Your goal: Reproduce the lines from the one containing "Task: Choose Apply disclaimers from the menu" through the one containing "Action: click(99, 187)", both included, and omit the pictures from your answer.

*** Data records ***

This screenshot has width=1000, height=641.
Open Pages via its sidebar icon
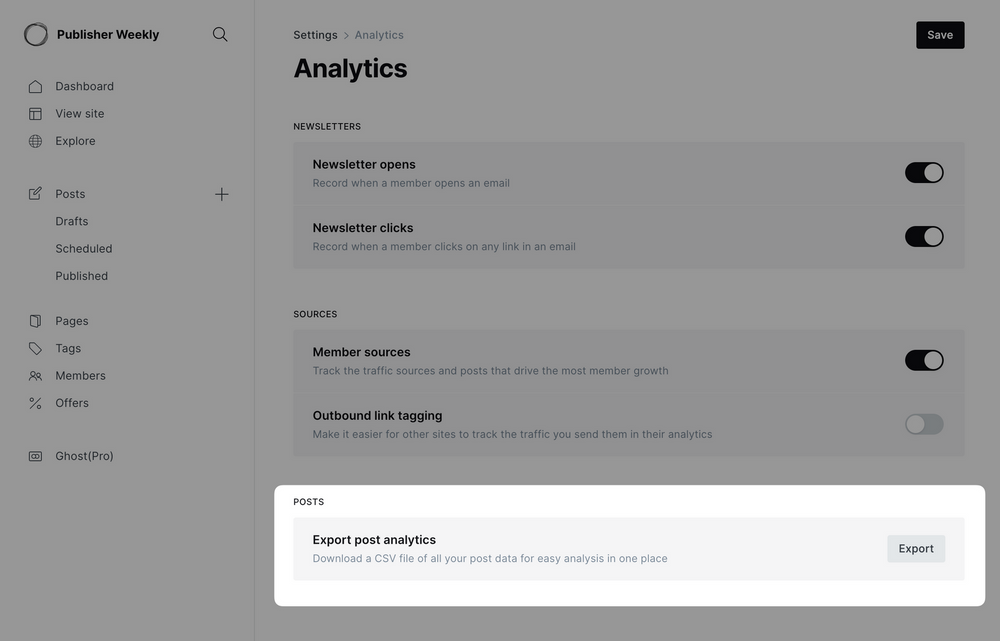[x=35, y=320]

***
*** Data records ***

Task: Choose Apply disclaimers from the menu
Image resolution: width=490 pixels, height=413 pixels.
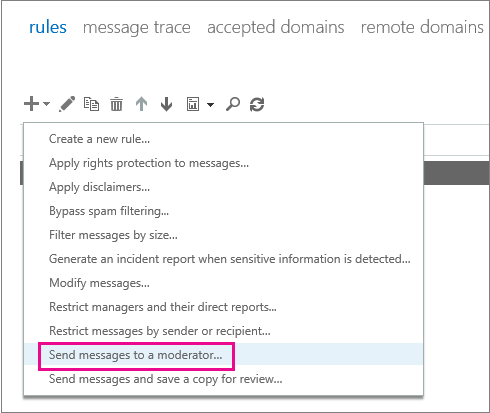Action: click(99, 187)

***

Exercise result:
Task: Choose Apply disclaimers from the menu
Image resolution: width=490 pixels, height=413 pixels.
Action: click(99, 187)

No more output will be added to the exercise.